Problems and tasks
(a) In the Jekyll and Hyde review, who adapted Stevenson's novella into a play for one actor?
(b) Name every character from the story who is mentioned by name in the Jekyll and Hyde review.

Document segment

Robert Louis Stevenson’s iconic Gothic horror novel The Strange Case of Dr Jekyll and Mr Hyde was published in 1886, just 10 years after the magnificent St. Nicolas’ Church was completed. This fabulous Victorian Church is an absolutely perfect location for this production. Caroline Devlin has adapted Stevenson’s novella into a play for one actor, this is GSC’s first one-person show and Director Marieke Audsley has worked hard to find the means to best utilise this stunning venue.
The play begins with two cousins Richard Enfield and Gabriel John Utterson strolling through the London streets discussing a recent violent crime. Enfield has witnessed the appalling Mr Hyde trample on a young girl and having confronted him insists that he duly compensate the girl’s family. When Hyde arrives with the cheque, he is shocked to find that it is signed by the respectable Dr Jekyll. The cousins become convinced that Hyde is blackmailing Jekyll and Utterson sets out to solve the ensuing mystery.

Material provided
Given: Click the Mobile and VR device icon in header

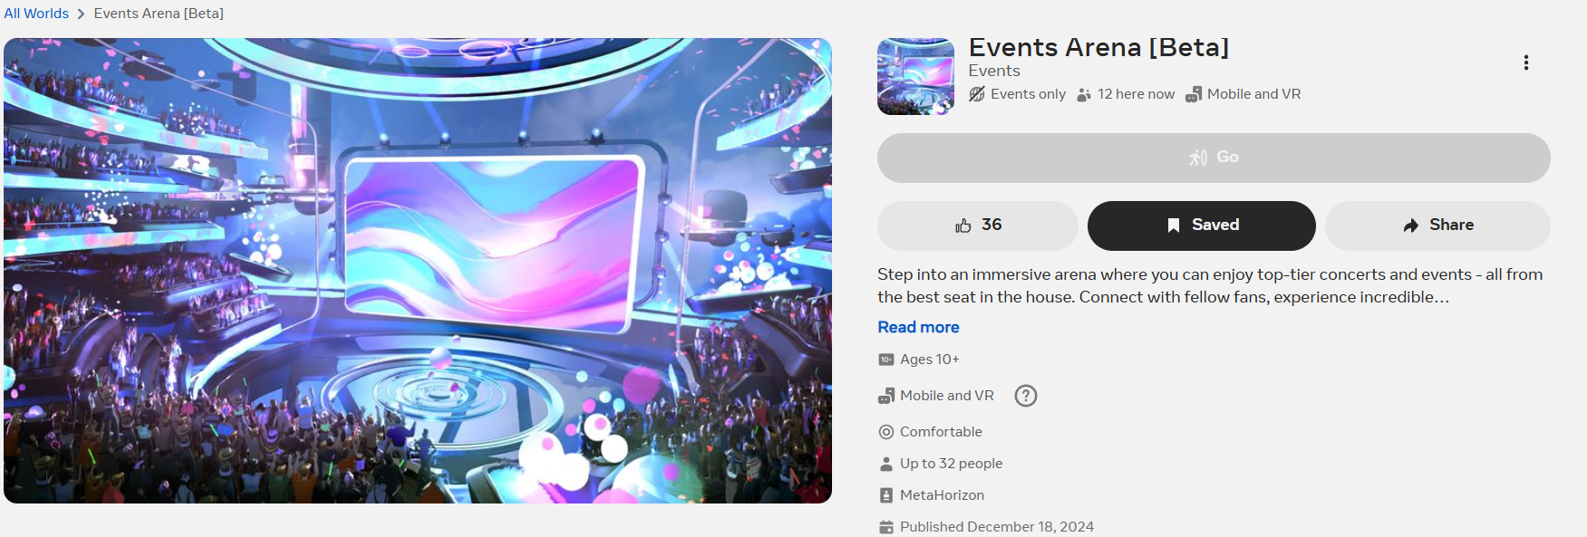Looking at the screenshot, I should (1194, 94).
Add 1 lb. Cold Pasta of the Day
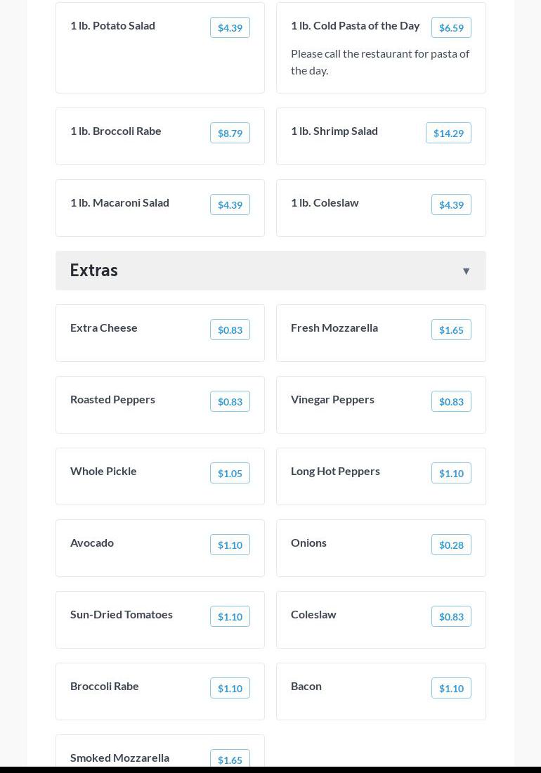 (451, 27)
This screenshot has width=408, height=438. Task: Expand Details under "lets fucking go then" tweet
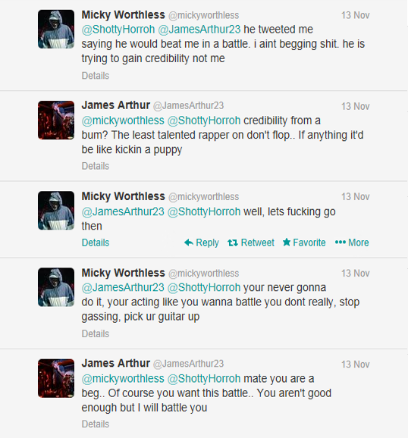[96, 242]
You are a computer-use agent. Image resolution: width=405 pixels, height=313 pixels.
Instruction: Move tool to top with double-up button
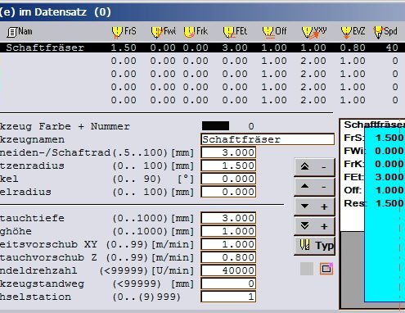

Full solutions
(a) Caroline Devlin

(b) Richard Enfield, Gabriel John Utterson, Mr Hyde, Dr Jekyll